Ärzte Zeitung online, 09.04.2009

Heiße Phase im Kampf um Hausarztprogramme beginnt

BERLIN (dpa). Im Wettkampf um die von Sommer an vorgeschriebenen Hausarztprogramme für die gesetzlich Krankenversicherten beginnt die heiße Phase. Der Ersatzkassenverband vdek steigt parallel zu den Verhandlungen mit dem Deutschen Hausärzteverband jetzt in Gespräche mit weiteren Anbietern ein.

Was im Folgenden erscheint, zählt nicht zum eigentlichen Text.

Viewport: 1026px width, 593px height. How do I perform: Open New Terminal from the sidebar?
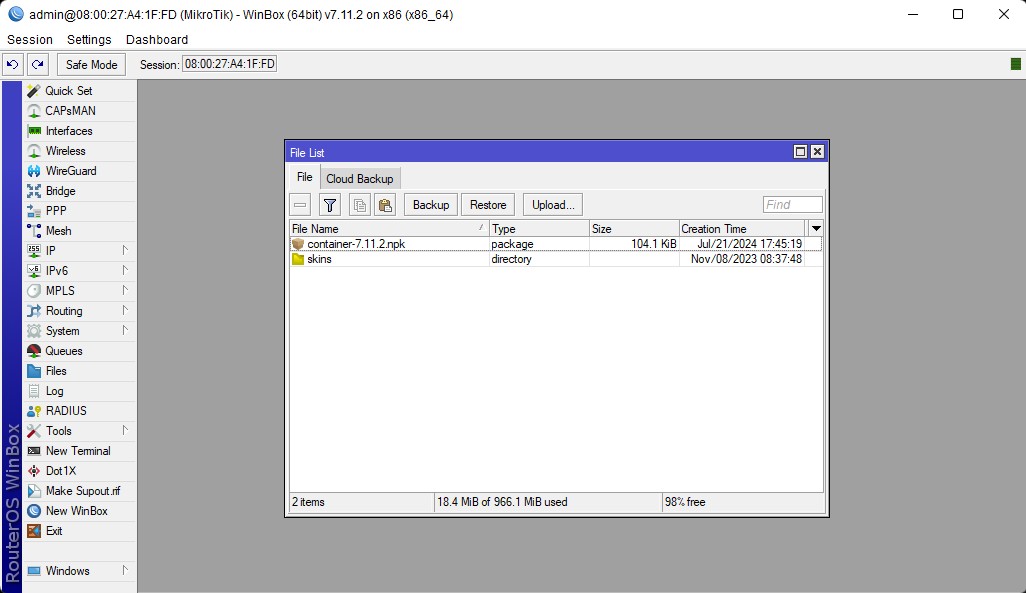(x=77, y=451)
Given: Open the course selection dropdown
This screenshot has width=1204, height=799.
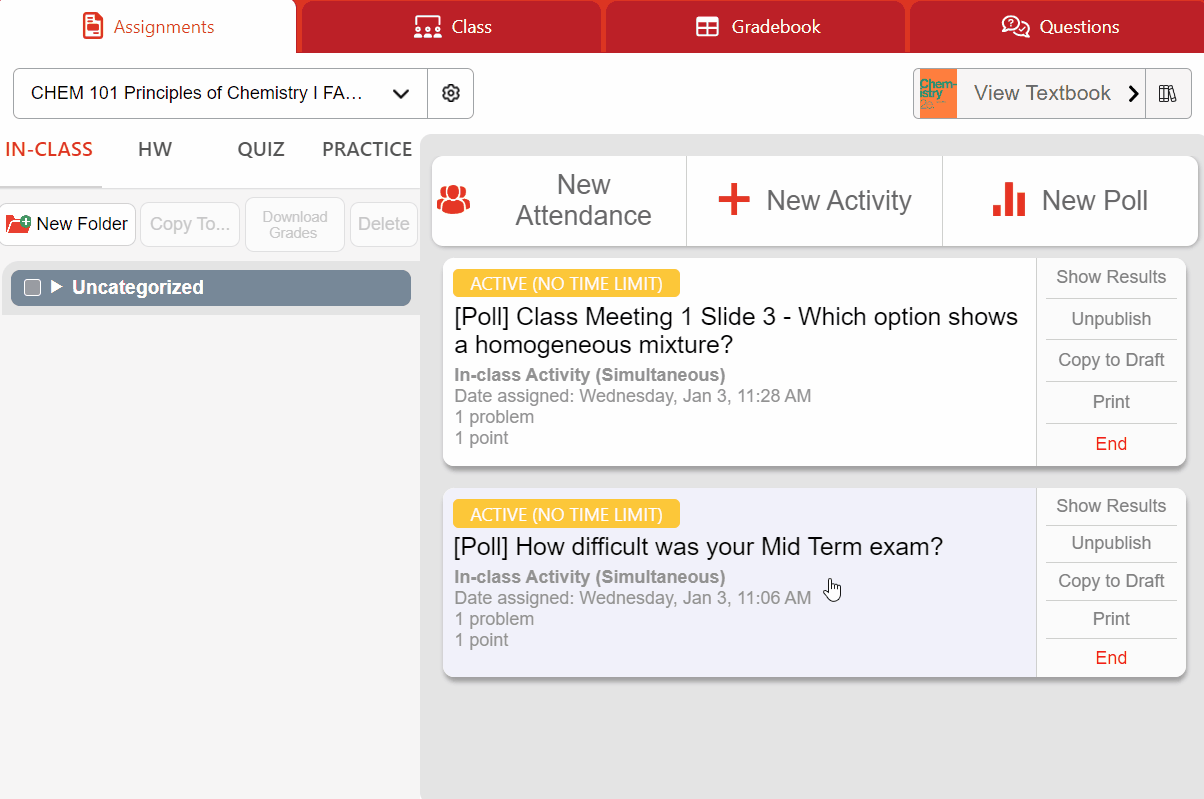Looking at the screenshot, I should click(x=401, y=92).
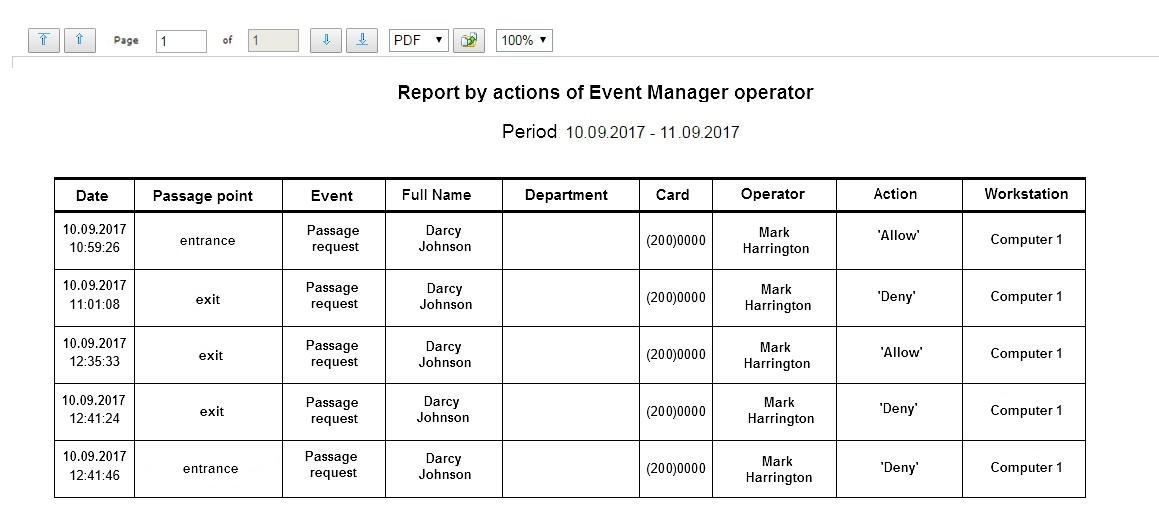Click the total pages field
The height and width of the screenshot is (523, 1159).
pyautogui.click(x=273, y=41)
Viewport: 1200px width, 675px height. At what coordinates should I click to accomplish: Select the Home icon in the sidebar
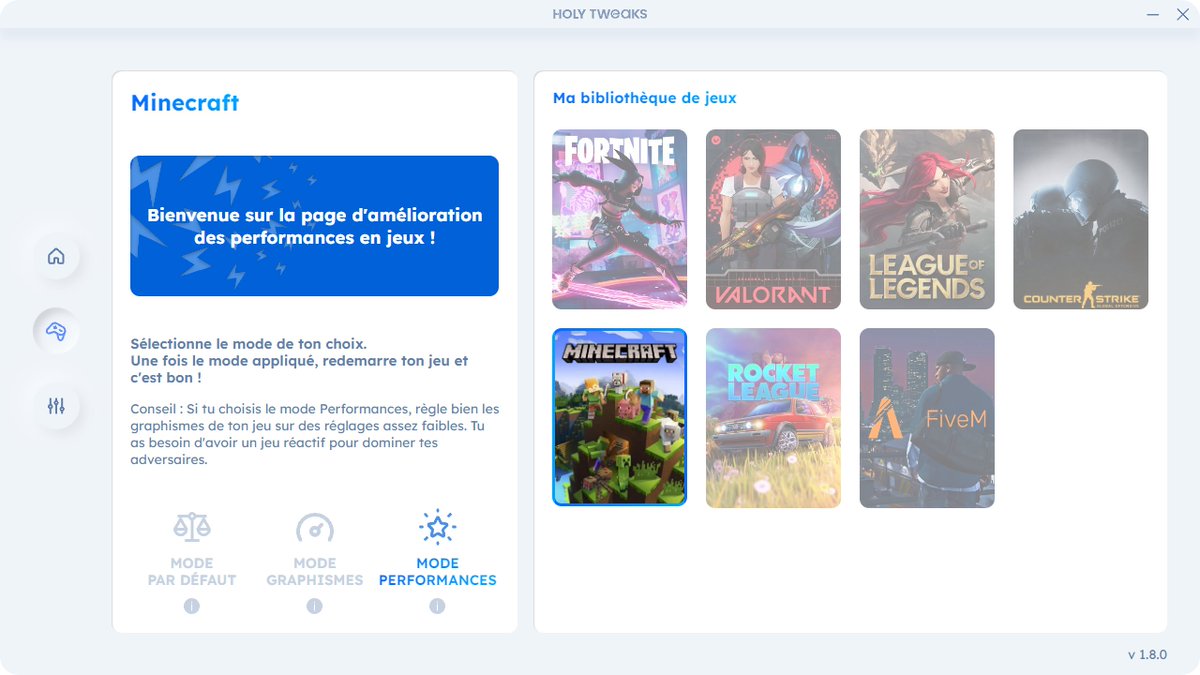point(57,257)
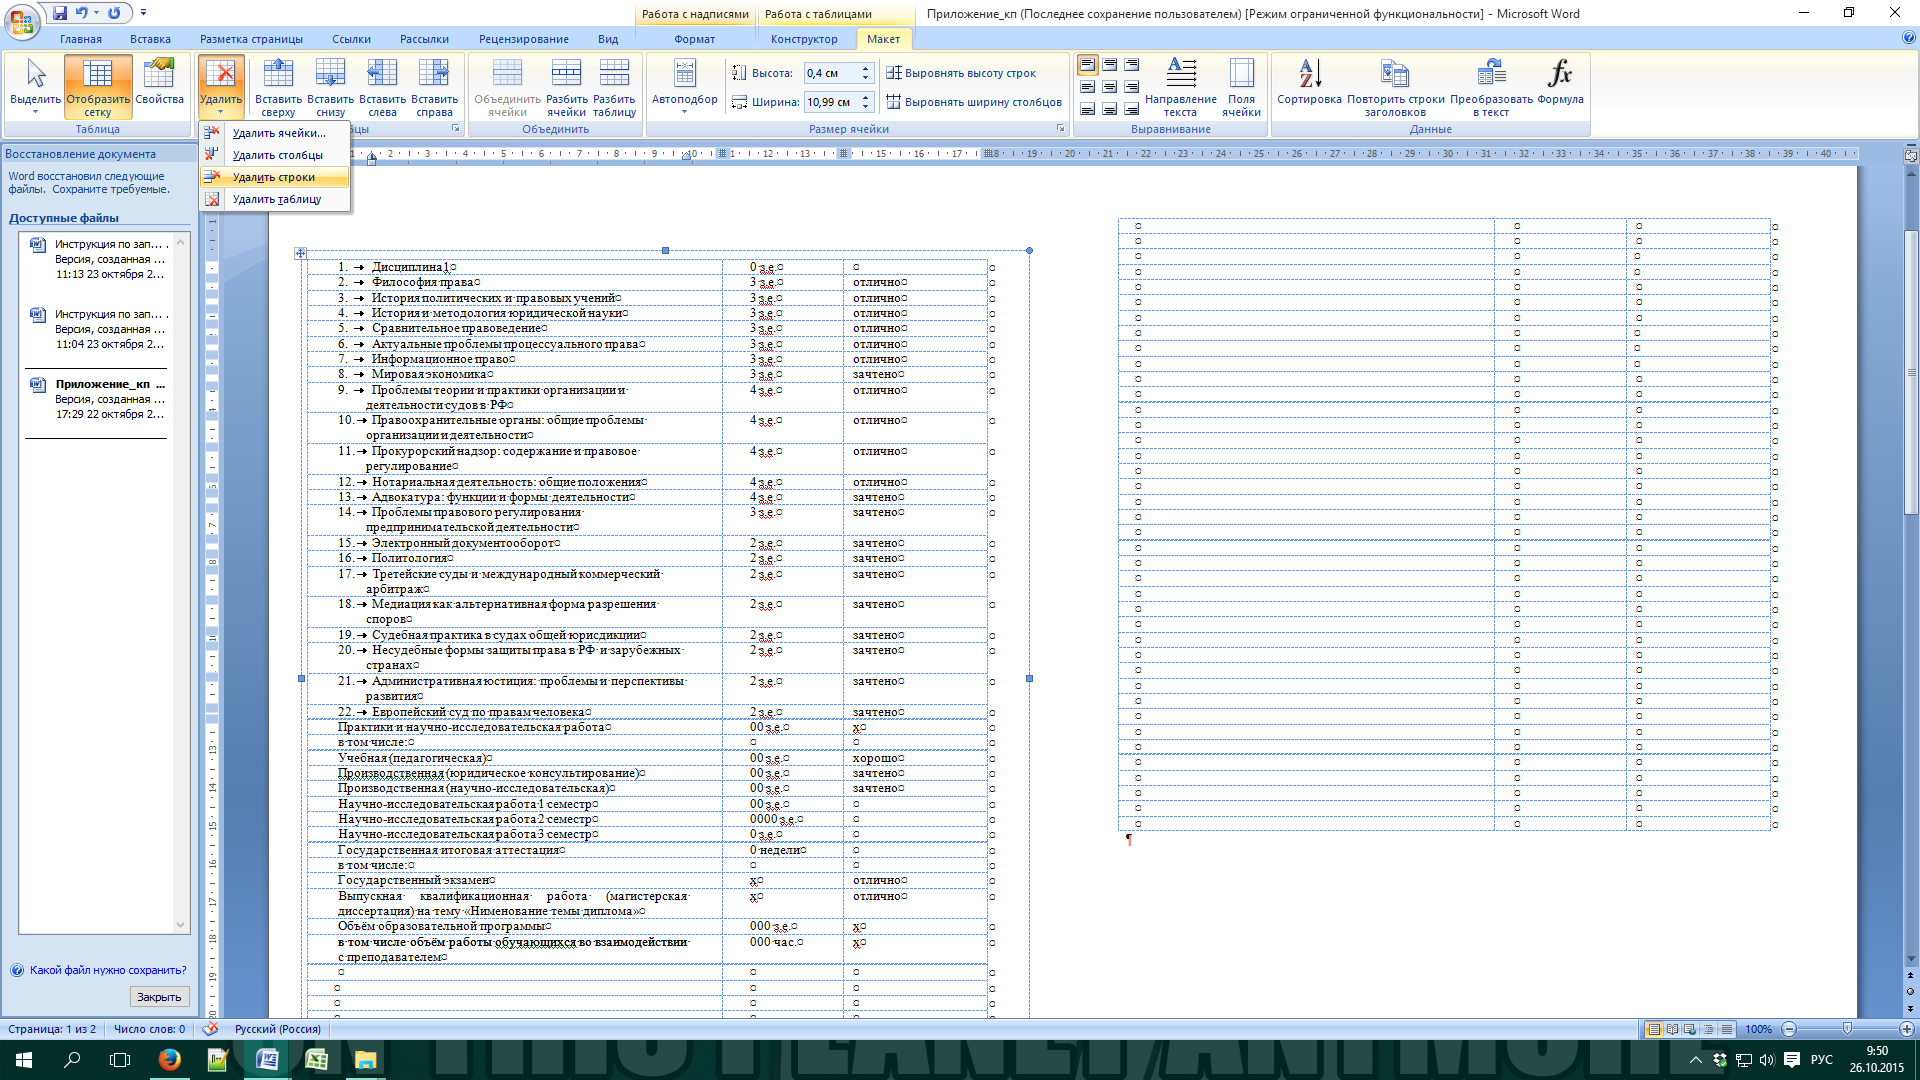Viewport: 1920px width, 1080px height.
Task: Click Text direction (Направление текста) icon
Action: coord(1181,86)
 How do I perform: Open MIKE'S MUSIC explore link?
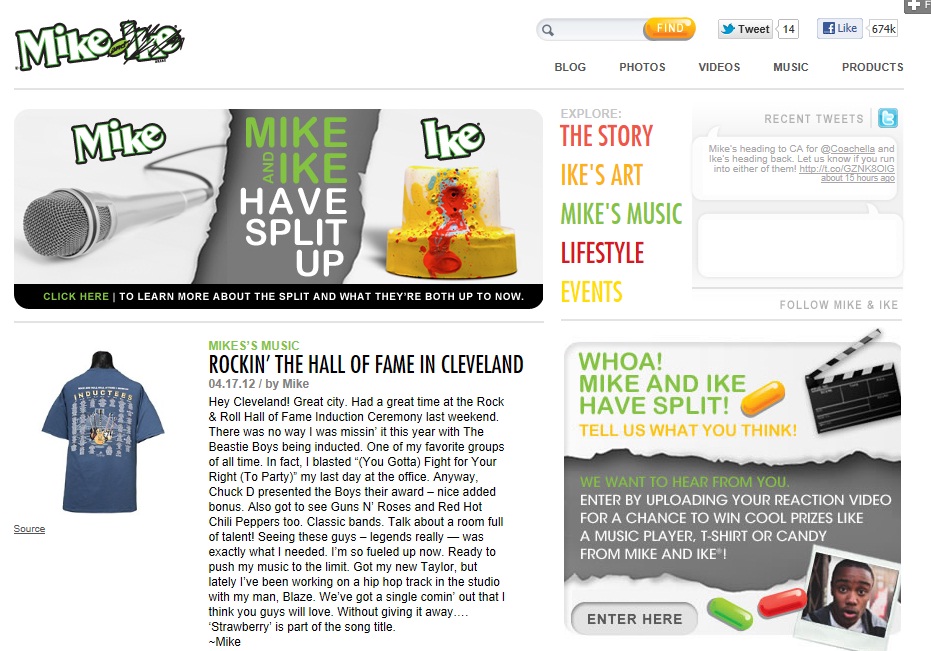coord(622,214)

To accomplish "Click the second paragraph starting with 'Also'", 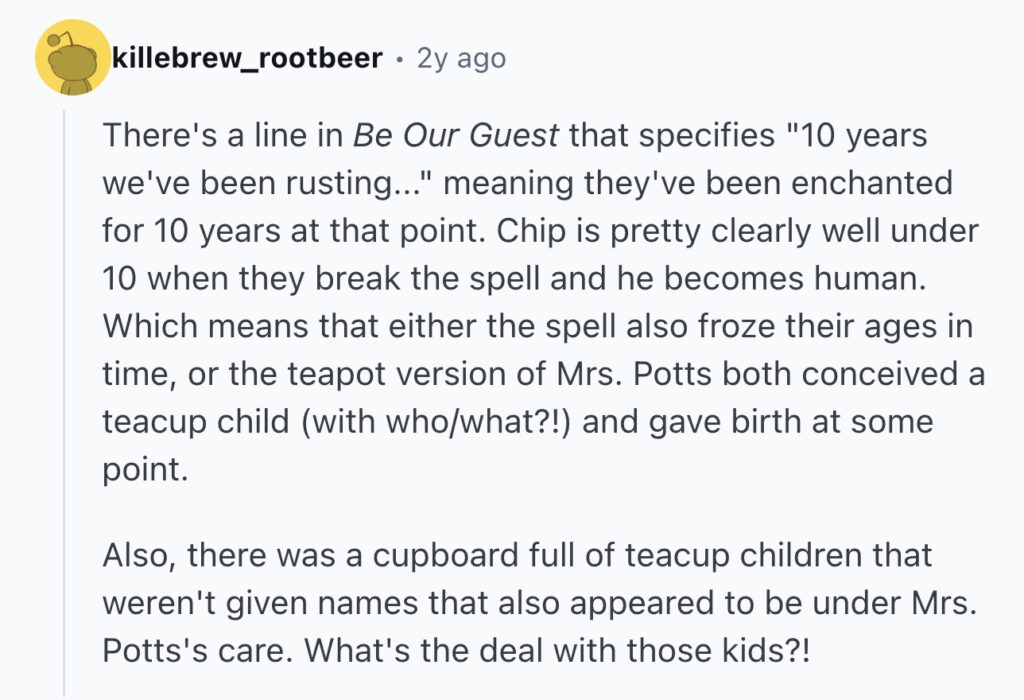I will click(539, 603).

An die Adresse des Hausärzteverbands sagte der vdek-Vorsitzende Thomas Ballast am Donnerstag in Berlin: "Wir beugen uns keinen Erpressungen." Im vdek sind Vertreter von Techniker Krankenkasse, Barmer, DAK, KKH-Allianz und anderen Kassen zusammengeschlossen.

Rund ein Dutzend Ärztenetze und -gemeinschaften hätten Vorschläge gemacht. "Unmittelbar nach Ostern fangen wir an, mit ihnen zu sprechen", sagte Ballast. Schwerpunktmäßig hätten sich Ärztenetze in Ost- und Norddeutschland gemeldet - "von Hessen und Niedersachsen aufwärts". Die Verhandlungen mit dem Hausärzteverband liefen weiter.

Der Abschluss solcher Verträge ist den gesetzlichen Kassen bis zum 30. Juni vorgeschrieben. Hausarztverträge sollen Versicherten gegen eine freiwillige stärkere Bindung an ihren Doktor mehr Qualität bringen. Kritiker, darunter mehrere Landesregierungen, warnen vor einer Monopolstellung des Hausärzteverbands durch das Gesetz.

Der vdek sieht im Namen von mehr als 24 Millionen Versicherten die Vertragspflicht kritisch. Wenn es bundesweit Hausarztprogramme gäbe nach dem Muster des bayerischen Abschlusses zwischen Hausarztverband und AOK drohten den Beitragszahlern Mehrkosten von bis zu vier Milliarden Euro. "Die Hausärzte bekommen dann eine höhere Vergütung, ohne dass sich für den Versicherten die Leistungen spürbar verbessern", sagte Ballast.

Der vdek-Chef warnte zudem davor, dass immer mehr Allgemeinärzte den ländlichen Regionen verloren gehen, wenn die Kassenärztlichen Vereinigungen (KVen) ihre steuernde Funktion verlieren. "Wir sind nicht glücklich, wenn die KVen erodieren", sagte er. Andere Ärzteverbände könnten die Steuerung nicht ausreichend übernehmen. So könnten auch an den von den Ersatzkassen alternativ angestrebten Programmen Kassenärztliche Vereinigungen eingebunden sein.